Collected data:
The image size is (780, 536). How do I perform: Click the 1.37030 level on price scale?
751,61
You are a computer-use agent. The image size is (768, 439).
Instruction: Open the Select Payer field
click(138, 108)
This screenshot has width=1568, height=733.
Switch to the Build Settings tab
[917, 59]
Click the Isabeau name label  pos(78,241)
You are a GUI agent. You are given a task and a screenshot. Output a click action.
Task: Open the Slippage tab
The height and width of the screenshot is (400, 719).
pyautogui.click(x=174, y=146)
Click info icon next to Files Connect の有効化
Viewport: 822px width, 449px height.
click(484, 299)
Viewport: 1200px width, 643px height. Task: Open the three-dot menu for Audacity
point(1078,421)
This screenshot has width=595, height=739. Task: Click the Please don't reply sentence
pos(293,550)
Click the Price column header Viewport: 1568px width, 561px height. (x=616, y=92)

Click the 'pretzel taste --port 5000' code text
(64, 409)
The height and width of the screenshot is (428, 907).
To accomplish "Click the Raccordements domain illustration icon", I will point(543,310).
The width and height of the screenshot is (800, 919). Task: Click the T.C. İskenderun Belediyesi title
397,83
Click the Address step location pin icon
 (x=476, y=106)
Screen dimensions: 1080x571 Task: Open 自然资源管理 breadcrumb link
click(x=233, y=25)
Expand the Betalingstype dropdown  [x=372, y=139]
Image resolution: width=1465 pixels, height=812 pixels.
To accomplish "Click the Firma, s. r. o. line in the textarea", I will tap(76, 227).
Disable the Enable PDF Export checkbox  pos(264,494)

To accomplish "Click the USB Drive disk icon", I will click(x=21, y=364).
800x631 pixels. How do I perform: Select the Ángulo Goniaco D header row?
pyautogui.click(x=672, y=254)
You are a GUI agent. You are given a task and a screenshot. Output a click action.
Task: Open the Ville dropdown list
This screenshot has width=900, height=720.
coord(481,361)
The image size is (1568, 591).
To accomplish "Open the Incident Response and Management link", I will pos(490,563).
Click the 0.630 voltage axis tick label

**PROBLEM DETAILS:** A word-for-word copy of the data is what should be returned.

**TASK SOLUTION:**
The image size is (780, 536). How do I perform: Click the 1.37030 level on price scale?
751,61
You are a computer-use agent. The image size is (768, 439).
Instruction: Open the Select Payer field
click(138, 108)
This screenshot has width=1568, height=733.
Switch to the Build Settings tab
[917, 59]
Click the Isabeau name label  pos(78,241)
You are a GUI agent. You are given a task and a screenshot. Output a click action.
Task: Open the Slippage tab
The height and width of the screenshot is (400, 719).
pyautogui.click(x=174, y=146)
Click info icon next to Files Connect の有効化
Viewport: 822px width, 449px height.
click(484, 299)
Viewport: 1200px width, 643px height. Task: Open the three-dot menu for Audacity
point(1078,421)
This screenshot has width=595, height=739. Task: Click the Please don't reply sentence
pos(293,550)
Click the Price column header Viewport: 1568px width, 561px height. (x=616, y=92)

Click the 'pretzel taste --port 5000' code text
(64, 409)
The height and width of the screenshot is (428, 907).
To accomplish "Click the Raccordements domain illustration icon", I will point(543,310).
The width and height of the screenshot is (800, 919). Task: Click the T.C. İskenderun Belediyesi title
397,83
Click the Address step location pin icon
 (x=476, y=106)
Screen dimensions: 1080x571 Task: Open 自然资源管理 breadcrumb link
click(x=233, y=25)
Expand the Betalingstype dropdown  [x=372, y=139]
Image resolution: width=1465 pixels, height=812 pixels.
To accomplish "Click the Firma, s. r. o. line in the textarea", I will tap(76, 227).
Disable the Enable PDF Export checkbox  pos(264,494)

To accomplish "Click the USB Drive disk icon", I will click(x=21, y=364).
800x631 pixels. How do I perform: Select the Ángulo Goniaco D header row?
pyautogui.click(x=672, y=254)
You are a GUI agent. You are given a task and a screenshot. Output a click action.
Task: Open the Ville dropdown list
This screenshot has width=900, height=720.
coord(481,361)
The image size is (1568, 591).
To accomplish "Open the Incident Response and Management link", I will pos(490,563).
Click the 0.630 voltage axis tick label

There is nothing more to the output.